Where do you put the emphasis, the pitch? There’s prosody. What melody do you use? Keep in mind just how different Taylor Swift and Ben E. King were, even with the same harmonic structure. “Stand,” the word, is repeated as a suspension – a dissonant note – above the tonic.
And even those observations still lie in the realm of analysis. The texture of this coming out of someone’s vocal cords, the nuances to their performance – that never happens the same way twice.
Analyzing this will not tell you how to write a song like this. But it will throw light on each decision, make you hear it that much more deeply – which is why we teach analysis, and why we don’t worry that it will rob music of its magic. It means you’ll really listen to this song and what it’s saying, listen to how mournful that song is.

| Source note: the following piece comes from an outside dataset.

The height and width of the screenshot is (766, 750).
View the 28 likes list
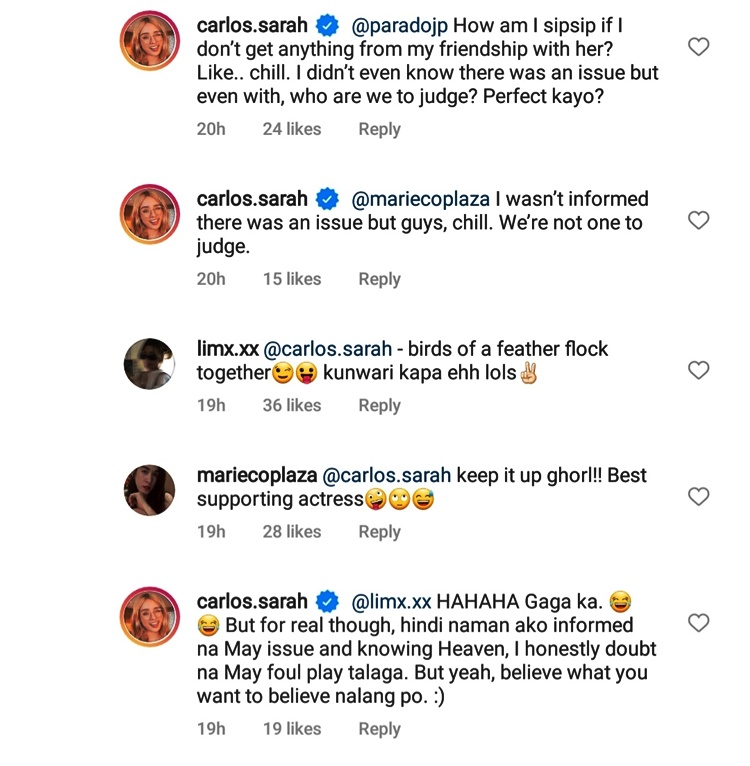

And that’s what a love song really is:
If the sky that we look upon
Should tumble and fall
Or the mountain should crumble to the sea
I won’t cry, I won’t cry
No, I won’t shed a tear
Just as long as you stand
Stand by me
The number of different ways to set this short snippet of text isn’t of text is already daunting. Nuances of that, then nuances of the performance, change the meaning and emotional impact. Machine learning for its part is only from a crude transcription – but even detailed audio may not help either. You could also write pages and pages of different analyses. Generating materials from analytical models is a great way to test models – and that make all of this exciting. BUT transcriptions don’t model composition because they don’t model meanings or intent. So you shouldn’t expect meaningful output – not now, but also in the future.
Stand by me.
Now that’s writing a love song.
So happy Valentine’s Day, humans. And machines.
PS – let’s give credit to the songwriters, and a gentle reminder that we each have something to sing that only we can:
Singer Ben E. King, Best Known For ‘Stand By Me,’ Dies At 76 [NPR]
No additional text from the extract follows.